--- WORK TO BE COMPLETED ---
Could you retype every line of the data underneath without altering anything?

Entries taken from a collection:
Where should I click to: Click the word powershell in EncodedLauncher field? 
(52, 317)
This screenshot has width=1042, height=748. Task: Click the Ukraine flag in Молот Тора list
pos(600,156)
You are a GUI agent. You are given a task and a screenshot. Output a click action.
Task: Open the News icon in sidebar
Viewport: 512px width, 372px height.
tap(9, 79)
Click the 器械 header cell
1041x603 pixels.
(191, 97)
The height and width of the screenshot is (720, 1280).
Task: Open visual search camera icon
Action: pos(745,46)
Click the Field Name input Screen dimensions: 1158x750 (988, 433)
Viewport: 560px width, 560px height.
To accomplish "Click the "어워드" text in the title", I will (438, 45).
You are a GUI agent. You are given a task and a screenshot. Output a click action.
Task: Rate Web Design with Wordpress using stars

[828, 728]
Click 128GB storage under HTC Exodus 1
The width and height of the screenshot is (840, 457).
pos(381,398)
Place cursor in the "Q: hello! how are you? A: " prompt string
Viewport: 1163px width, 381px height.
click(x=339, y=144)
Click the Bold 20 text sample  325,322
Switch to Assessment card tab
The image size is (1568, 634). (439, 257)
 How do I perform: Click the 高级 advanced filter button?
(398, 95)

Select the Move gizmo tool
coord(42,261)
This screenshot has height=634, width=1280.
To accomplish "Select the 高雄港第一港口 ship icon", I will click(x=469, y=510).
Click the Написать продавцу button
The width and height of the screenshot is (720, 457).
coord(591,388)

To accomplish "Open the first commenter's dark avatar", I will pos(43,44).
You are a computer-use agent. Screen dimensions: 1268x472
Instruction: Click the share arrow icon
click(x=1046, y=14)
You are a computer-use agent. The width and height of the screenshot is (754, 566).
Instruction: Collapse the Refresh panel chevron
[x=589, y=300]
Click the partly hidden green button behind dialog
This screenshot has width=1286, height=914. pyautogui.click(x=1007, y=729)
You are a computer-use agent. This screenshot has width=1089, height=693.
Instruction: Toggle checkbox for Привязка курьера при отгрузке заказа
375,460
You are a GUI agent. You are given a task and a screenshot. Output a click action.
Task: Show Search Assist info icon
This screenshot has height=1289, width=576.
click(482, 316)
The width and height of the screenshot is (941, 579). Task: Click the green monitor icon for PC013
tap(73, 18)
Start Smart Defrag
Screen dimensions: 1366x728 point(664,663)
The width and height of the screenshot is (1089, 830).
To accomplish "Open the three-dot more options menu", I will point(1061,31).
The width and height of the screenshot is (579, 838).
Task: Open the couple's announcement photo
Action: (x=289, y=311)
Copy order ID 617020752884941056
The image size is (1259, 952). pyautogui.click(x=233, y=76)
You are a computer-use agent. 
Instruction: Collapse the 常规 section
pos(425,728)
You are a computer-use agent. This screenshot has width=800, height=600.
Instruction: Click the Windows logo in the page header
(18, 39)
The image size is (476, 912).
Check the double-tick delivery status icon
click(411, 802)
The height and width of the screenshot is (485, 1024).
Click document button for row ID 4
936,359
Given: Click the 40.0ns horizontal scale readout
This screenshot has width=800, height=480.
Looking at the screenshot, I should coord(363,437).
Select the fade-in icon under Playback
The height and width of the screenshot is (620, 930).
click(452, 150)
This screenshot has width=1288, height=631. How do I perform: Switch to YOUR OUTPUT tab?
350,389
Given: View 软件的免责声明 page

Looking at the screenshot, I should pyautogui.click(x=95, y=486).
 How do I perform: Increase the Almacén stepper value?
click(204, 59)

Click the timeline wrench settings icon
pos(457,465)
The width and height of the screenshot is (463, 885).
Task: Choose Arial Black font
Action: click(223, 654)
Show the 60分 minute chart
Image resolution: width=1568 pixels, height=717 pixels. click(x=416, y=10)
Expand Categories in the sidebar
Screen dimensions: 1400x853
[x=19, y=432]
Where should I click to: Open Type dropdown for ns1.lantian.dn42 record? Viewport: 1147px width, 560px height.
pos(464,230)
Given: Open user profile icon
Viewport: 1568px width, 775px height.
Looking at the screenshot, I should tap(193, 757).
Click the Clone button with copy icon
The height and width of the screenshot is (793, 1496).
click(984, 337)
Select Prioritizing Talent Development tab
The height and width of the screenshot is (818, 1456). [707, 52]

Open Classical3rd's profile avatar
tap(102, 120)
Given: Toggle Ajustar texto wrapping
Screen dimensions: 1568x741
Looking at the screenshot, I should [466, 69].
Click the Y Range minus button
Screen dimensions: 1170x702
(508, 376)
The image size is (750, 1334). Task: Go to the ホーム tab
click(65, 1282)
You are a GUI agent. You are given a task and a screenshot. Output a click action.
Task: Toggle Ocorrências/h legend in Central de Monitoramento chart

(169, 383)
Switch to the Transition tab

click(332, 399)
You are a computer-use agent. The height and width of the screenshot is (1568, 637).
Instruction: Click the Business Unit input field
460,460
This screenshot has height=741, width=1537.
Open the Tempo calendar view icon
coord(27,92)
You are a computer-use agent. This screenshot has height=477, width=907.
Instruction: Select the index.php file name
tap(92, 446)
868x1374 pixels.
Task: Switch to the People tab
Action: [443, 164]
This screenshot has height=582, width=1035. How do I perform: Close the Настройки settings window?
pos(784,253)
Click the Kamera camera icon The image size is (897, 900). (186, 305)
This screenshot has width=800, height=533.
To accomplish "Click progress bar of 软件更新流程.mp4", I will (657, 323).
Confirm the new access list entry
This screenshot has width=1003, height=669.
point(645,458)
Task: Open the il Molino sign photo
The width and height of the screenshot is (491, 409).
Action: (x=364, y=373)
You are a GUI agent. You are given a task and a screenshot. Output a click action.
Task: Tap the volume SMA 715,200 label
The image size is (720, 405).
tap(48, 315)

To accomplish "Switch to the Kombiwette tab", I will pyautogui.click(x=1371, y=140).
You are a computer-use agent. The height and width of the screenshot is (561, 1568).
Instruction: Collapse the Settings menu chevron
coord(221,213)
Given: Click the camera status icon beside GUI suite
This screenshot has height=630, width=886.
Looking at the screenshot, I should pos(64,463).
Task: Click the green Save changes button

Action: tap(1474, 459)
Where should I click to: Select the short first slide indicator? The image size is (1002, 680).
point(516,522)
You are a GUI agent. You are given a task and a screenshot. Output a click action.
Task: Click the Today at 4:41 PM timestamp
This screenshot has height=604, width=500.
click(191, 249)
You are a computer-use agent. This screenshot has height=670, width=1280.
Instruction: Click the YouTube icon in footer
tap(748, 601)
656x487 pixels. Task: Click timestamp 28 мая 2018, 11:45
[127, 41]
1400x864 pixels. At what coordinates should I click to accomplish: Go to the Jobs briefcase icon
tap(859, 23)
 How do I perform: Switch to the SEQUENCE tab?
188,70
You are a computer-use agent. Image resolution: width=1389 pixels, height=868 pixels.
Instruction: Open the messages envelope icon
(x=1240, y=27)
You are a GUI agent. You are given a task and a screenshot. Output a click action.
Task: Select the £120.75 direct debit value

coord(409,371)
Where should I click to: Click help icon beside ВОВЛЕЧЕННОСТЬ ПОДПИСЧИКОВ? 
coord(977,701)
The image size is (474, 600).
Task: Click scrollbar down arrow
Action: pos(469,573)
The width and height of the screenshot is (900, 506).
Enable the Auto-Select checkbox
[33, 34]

--- SOLUTION TO THE PROBLEM ---
Where should I click to: Click the word powershell in EncodedLauncher field? 
(52, 317)
This screenshot has width=1042, height=748. Task: Click the Ukraine flag in Молот Тора list
pos(600,156)
You are a GUI agent. You are given a task and a screenshot. Output a click action.
Task: Open the News icon in sidebar
Viewport: 512px width, 372px height.
tap(9, 79)
Click the 器械 header cell
1041x603 pixels.
(191, 97)
The height and width of the screenshot is (720, 1280).
Task: Open visual search camera icon
Action: pos(745,46)
Click the Field Name input Screen dimensions: 1158x750 (988, 433)
Viewport: 560px width, 560px height.
To accomplish "Click the "어워드" text in the title", I will (438, 45).
You are a GUI agent. You are given a task and a screenshot. Output a click action.
Task: Rate Web Design with Wordpress using stars

[828, 728]
Click 128GB storage under HTC Exodus 1
The width and height of the screenshot is (840, 457).
pos(381,398)
Place cursor in the "Q: hello! how are you? A: " prompt string
Viewport: 1163px width, 381px height.
click(x=339, y=144)
Click the Bold 20 text sample  325,322
Switch to Assessment card tab
The image size is (1568, 634). (439, 257)
 How do I perform: Click the 高级 advanced filter button?
(398, 95)

Select the Move gizmo tool
coord(42,261)
This screenshot has height=634, width=1280.
To accomplish "Select the 高雄港第一港口 ship icon", I will click(x=469, y=510).
Click the Написать продавцу button
The width and height of the screenshot is (720, 457).
coord(591,388)

To accomplish "Open the first commenter's dark avatar", I will pos(43,44).
You are a computer-use agent. Screen dimensions: 1268x472
Instruction: Click the share arrow icon
click(x=1046, y=14)
You are a computer-use agent. The width and height of the screenshot is (754, 566).
Instruction: Collapse the Refresh panel chevron
[x=589, y=300]
Click the partly hidden green button behind dialog
This screenshot has width=1286, height=914. pyautogui.click(x=1007, y=729)
You are a computer-use agent. This screenshot has width=1089, height=693.
Instruction: Toggle checkbox for Привязка курьера при отгрузке заказа
375,460
You are a GUI agent. You are given a task and a screenshot. Output a click action.
Task: Show Search Assist info icon
This screenshot has height=1289, width=576.
click(482, 316)
The width and height of the screenshot is (941, 579). Task: Click the green monitor icon for PC013
tap(73, 18)
Start Smart Defrag
Screen dimensions: 1366x728 point(664,663)
The width and height of the screenshot is (1089, 830).
To accomplish "Open the three-dot more options menu", I will point(1061,31).
The width and height of the screenshot is (579, 838).
Task: Open the couple's announcement photo
Action: (x=289, y=311)
Copy order ID 617020752884941056
The image size is (1259, 952). pyautogui.click(x=233, y=76)
You are a computer-use agent. 
Instruction: Collapse the 常规 section
pos(425,728)
You are a computer-use agent. This screenshot has width=800, height=600.
Instruction: Click the Windows logo in the page header
(18, 39)
The image size is (476, 912).
Check the double-tick delivery status icon
click(411, 802)
The height and width of the screenshot is (485, 1024).
Click document button for row ID 4
936,359
Given: Click the 40.0ns horizontal scale readout
This screenshot has width=800, height=480.
Looking at the screenshot, I should coord(363,437).
Select the fade-in icon under Playback
The height and width of the screenshot is (620, 930).
click(452, 150)
This screenshot has width=1288, height=631. How do I perform: Switch to YOUR OUTPUT tab?
350,389
Given: View 软件的免责声明 page

Looking at the screenshot, I should pyautogui.click(x=95, y=486).
 How do I perform: Increase the Almacén stepper value?
click(204, 59)

Click the timeline wrench settings icon
pos(457,465)
The width and height of the screenshot is (463, 885).
Task: Choose Arial Black font
Action: click(223, 654)
Show the 60分 minute chart
Image resolution: width=1568 pixels, height=717 pixels. click(x=416, y=10)
Expand Categories in the sidebar
Screen dimensions: 1400x853
[x=19, y=432]
Where should I click to: Open Type dropdown for ns1.lantian.dn42 record? Viewport: 1147px width, 560px height.
pos(464,230)
Given: Open user profile icon
Viewport: 1568px width, 775px height.
Looking at the screenshot, I should tap(193, 757).
Click the Clone button with copy icon
The height and width of the screenshot is (793, 1496).
click(984, 337)
Select Prioritizing Talent Development tab
The height and width of the screenshot is (818, 1456). [707, 52]

Open Classical3rd's profile avatar
tap(102, 120)
Given: Toggle Ajustar texto wrapping
Screen dimensions: 1568x741
Looking at the screenshot, I should [466, 69].
Click the Y Range minus button
Screen dimensions: 1170x702
(508, 376)
The image size is (750, 1334). Task: Go to the ホーム tab
click(65, 1282)
You are a GUI agent. You are given a task and a screenshot. Output a click action.
Task: Toggle Ocorrências/h legend in Central de Monitoramento chart

(169, 383)
Switch to the Transition tab

click(332, 399)
You are a computer-use agent. The height and width of the screenshot is (1568, 637).
Instruction: Click the Business Unit input field
460,460
This screenshot has height=741, width=1537.
Open the Tempo calendar view icon
coord(27,92)
You are a computer-use agent. This screenshot has height=477, width=907.
Instruction: Select the index.php file name
tap(92, 446)
868x1374 pixels.
Task: Switch to the People tab
Action: [443, 164]
This screenshot has height=582, width=1035. How do I perform: Close the Настройки settings window?
pos(784,253)
Click the Kamera camera icon The image size is (897, 900). (186, 305)
This screenshot has width=800, height=533.
To accomplish "Click progress bar of 软件更新流程.mp4", I will (657, 323).
Confirm the new access list entry
This screenshot has width=1003, height=669.
point(645,458)
Task: Open the il Molino sign photo
The width and height of the screenshot is (491, 409).
Action: (x=364, y=373)
You are a GUI agent. You are given a task and a screenshot. Output a click action.
Task: Tap the volume SMA 715,200 label
The image size is (720, 405).
tap(48, 315)

To accomplish "Switch to the Kombiwette tab", I will pyautogui.click(x=1371, y=140).
You are a computer-use agent. The height and width of the screenshot is (561, 1568).
Instruction: Collapse the Settings menu chevron
coord(221,213)
Given: Click the camera status icon beside GUI suite
This screenshot has height=630, width=886.
Looking at the screenshot, I should pos(64,463).
Task: Click the green Save changes button

Action: tap(1474, 459)
Where should I click to: Select the short first slide indicator? The image size is (1002, 680).
point(516,522)
You are a GUI agent. You are given a task and a screenshot. Output a click action.
Task: Click the Today at 4:41 PM timestamp
This screenshot has height=604, width=500.
click(191, 249)
You are a computer-use agent. This screenshot has height=670, width=1280.
Instruction: Click the YouTube icon in footer
tap(748, 601)
656x487 pixels. Task: Click timestamp 28 мая 2018, 11:45
[127, 41]
1400x864 pixels. At what coordinates should I click to accomplish: Go to the Jobs briefcase icon
tap(859, 23)
 How do I perform: Switch to the SEQUENCE tab?
188,70
You are a computer-use agent. Image resolution: width=1389 pixels, height=868 pixels.
Instruction: Open the messages envelope icon
(x=1240, y=27)
You are a GUI agent. You are given a task and a screenshot. Output a click action.
Task: Select the £120.75 direct debit value

coord(409,371)
Where should I click to: Click help icon beside ВОВЛЕЧЕННОСТЬ ПОДПИСЧИКОВ? 
coord(977,701)
The image size is (474, 600).
Task: Click scrollbar down arrow
Action: pos(469,573)
The width and height of the screenshot is (900, 506).
Enable the Auto-Select checkbox
[33, 34]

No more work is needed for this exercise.